*** Block opens ***

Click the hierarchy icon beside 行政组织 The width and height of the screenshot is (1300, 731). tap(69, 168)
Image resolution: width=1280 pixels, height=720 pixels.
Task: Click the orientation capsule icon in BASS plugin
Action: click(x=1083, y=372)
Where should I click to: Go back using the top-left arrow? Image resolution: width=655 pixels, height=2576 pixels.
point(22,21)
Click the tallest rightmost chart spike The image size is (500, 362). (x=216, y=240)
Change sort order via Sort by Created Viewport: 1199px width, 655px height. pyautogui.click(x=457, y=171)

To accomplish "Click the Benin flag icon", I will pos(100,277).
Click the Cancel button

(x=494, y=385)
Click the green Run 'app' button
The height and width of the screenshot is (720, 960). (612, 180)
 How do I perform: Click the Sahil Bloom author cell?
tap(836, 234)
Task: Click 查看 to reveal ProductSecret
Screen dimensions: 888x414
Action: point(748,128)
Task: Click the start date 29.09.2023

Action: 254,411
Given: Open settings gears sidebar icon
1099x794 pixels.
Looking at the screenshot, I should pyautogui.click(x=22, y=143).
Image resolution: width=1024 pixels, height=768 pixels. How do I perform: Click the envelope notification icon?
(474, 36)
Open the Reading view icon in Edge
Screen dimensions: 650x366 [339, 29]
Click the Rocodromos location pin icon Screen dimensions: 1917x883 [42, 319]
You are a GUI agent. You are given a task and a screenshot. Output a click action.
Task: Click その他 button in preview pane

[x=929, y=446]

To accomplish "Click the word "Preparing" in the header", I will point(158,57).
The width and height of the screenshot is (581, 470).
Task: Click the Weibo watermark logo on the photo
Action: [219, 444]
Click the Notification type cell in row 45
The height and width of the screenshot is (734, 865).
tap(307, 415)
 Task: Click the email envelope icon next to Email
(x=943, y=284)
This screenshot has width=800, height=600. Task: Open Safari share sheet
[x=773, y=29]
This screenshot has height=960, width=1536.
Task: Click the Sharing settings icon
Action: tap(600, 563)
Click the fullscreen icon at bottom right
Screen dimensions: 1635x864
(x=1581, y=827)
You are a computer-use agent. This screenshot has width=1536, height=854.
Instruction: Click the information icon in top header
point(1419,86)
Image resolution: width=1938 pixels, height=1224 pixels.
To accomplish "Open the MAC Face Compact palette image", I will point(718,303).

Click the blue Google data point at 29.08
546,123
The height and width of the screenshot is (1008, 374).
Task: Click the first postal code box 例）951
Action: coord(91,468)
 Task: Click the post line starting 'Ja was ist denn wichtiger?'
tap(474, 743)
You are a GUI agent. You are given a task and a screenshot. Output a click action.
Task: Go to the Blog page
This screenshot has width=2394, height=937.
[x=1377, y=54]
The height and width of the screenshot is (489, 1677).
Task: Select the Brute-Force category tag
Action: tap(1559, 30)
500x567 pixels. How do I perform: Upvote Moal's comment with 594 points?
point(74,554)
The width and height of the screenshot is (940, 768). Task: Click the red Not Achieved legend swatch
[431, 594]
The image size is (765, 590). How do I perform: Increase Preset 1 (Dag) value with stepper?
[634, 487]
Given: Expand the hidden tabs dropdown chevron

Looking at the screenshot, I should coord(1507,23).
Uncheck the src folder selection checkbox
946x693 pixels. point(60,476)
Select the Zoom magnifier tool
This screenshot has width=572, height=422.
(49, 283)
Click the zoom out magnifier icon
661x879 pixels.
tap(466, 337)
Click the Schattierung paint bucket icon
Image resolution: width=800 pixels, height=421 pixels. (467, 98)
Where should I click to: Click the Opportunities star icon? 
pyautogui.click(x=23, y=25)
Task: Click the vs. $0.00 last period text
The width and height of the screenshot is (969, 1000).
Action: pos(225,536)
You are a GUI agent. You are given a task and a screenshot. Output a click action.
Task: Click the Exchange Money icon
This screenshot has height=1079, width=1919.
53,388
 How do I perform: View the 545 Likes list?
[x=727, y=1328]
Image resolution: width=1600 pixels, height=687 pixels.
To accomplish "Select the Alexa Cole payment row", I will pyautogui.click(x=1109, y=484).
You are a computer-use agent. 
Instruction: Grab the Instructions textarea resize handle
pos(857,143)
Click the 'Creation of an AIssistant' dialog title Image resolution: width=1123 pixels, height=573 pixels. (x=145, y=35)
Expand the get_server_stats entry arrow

*** Block closes ***

The entries are to be retyped in full, with no alteration.

Click the hierarchy icon beside 行政组织 The width and height of the screenshot is (1300, 731). tap(69, 168)
Image resolution: width=1280 pixels, height=720 pixels.
Task: Click the orientation capsule icon in BASS plugin
Action: click(x=1083, y=372)
Where should I click to: Go back using the top-left arrow? Image resolution: width=655 pixels, height=2576 pixels.
point(22,21)
Click the tallest rightmost chart spike The image size is (500, 362). (x=216, y=240)
Change sort order via Sort by Created Viewport: 1199px width, 655px height. pyautogui.click(x=457, y=171)

To accomplish "Click the Benin flag icon", I will pos(100,277).
Click the Cancel button

(x=494, y=385)
Click the green Run 'app' button
The height and width of the screenshot is (720, 960). (612, 180)
 How do I perform: Click the Sahil Bloom author cell?
tap(836, 234)
Task: Click 查看 to reveal ProductSecret
Screen dimensions: 888x414
Action: point(748,128)
Task: Click the start date 29.09.2023

Action: 254,411
Given: Open settings gears sidebar icon
1099x794 pixels.
Looking at the screenshot, I should pyautogui.click(x=22, y=143).
Image resolution: width=1024 pixels, height=768 pixels. How do I perform: Click the envelope notification icon?
(474, 36)
Open the Reading view icon in Edge
Screen dimensions: 650x366 [339, 29]
Click the Rocodromos location pin icon Screen dimensions: 1917x883 [42, 319]
You are a GUI agent. You are given a task and a screenshot. Output a click action.
Task: Click その他 button in preview pane

[x=929, y=446]

To accomplish "Click the word "Preparing" in the header", I will point(158,57).
The width and height of the screenshot is (581, 470).
Task: Click the Weibo watermark logo on the photo
Action: [219, 444]
Click the Notification type cell in row 45
The height and width of the screenshot is (734, 865).
tap(307, 415)
 Task: Click the email envelope icon next to Email
(x=943, y=284)
This screenshot has width=800, height=600. Task: Open Safari share sheet
[x=773, y=29]
This screenshot has height=960, width=1536.
Task: Click the Sharing settings icon
Action: tap(600, 563)
Click the fullscreen icon at bottom right
Screen dimensions: 1635x864
(x=1581, y=827)
You are a computer-use agent. This screenshot has width=1536, height=854.
Instruction: Click the information icon in top header
point(1419,86)
Image resolution: width=1938 pixels, height=1224 pixels.
To accomplish "Open the MAC Face Compact palette image", I will point(718,303).

Click the blue Google data point at 29.08
546,123
The height and width of the screenshot is (1008, 374).
Task: Click the first postal code box 例）951
Action: coord(91,468)
 Task: Click the post line starting 'Ja was ist denn wichtiger?'
tap(474, 743)
You are a GUI agent. You are given a task and a screenshot. Output a click action.
Task: Go to the Blog page
This screenshot has width=2394, height=937.
[x=1377, y=54]
The height and width of the screenshot is (489, 1677).
Task: Select the Brute-Force category tag
Action: tap(1559, 30)
500x567 pixels. How do I perform: Upvote Moal's comment with 594 points?
point(74,554)
The width and height of the screenshot is (940, 768). Task: Click the red Not Achieved legend swatch
[431, 594]
The image size is (765, 590). How do I perform: Increase Preset 1 (Dag) value with stepper?
[634, 487]
Given: Expand the hidden tabs dropdown chevron

Looking at the screenshot, I should coord(1507,23).
Uncheck the src folder selection checkbox
946x693 pixels. point(60,476)
Select the Zoom magnifier tool
This screenshot has width=572, height=422.
(49, 283)
Click the zoom out magnifier icon
661x879 pixels.
tap(466, 337)
Click the Schattierung paint bucket icon
Image resolution: width=800 pixels, height=421 pixels. (467, 98)
Where should I click to: Click the Opportunities star icon? 
pyautogui.click(x=23, y=25)
Task: Click the vs. $0.00 last period text
The width and height of the screenshot is (969, 1000).
Action: pos(225,536)
You are a GUI agent. You are given a task and a screenshot. Output a click action.
Task: Click the Exchange Money icon
This screenshot has height=1079, width=1919.
53,388
 How do I perform: View the 545 Likes list?
[x=727, y=1328]
Image resolution: width=1600 pixels, height=687 pixels.
To accomplish "Select the Alexa Cole payment row", I will pyautogui.click(x=1109, y=484).
You are a computer-use agent. 
Instruction: Grab the Instructions textarea resize handle
pos(857,143)
Click the 'Creation of an AIssistant' dialog title Image resolution: width=1123 pixels, height=573 pixels. (x=145, y=35)
Expand the get_server_stats entry arrow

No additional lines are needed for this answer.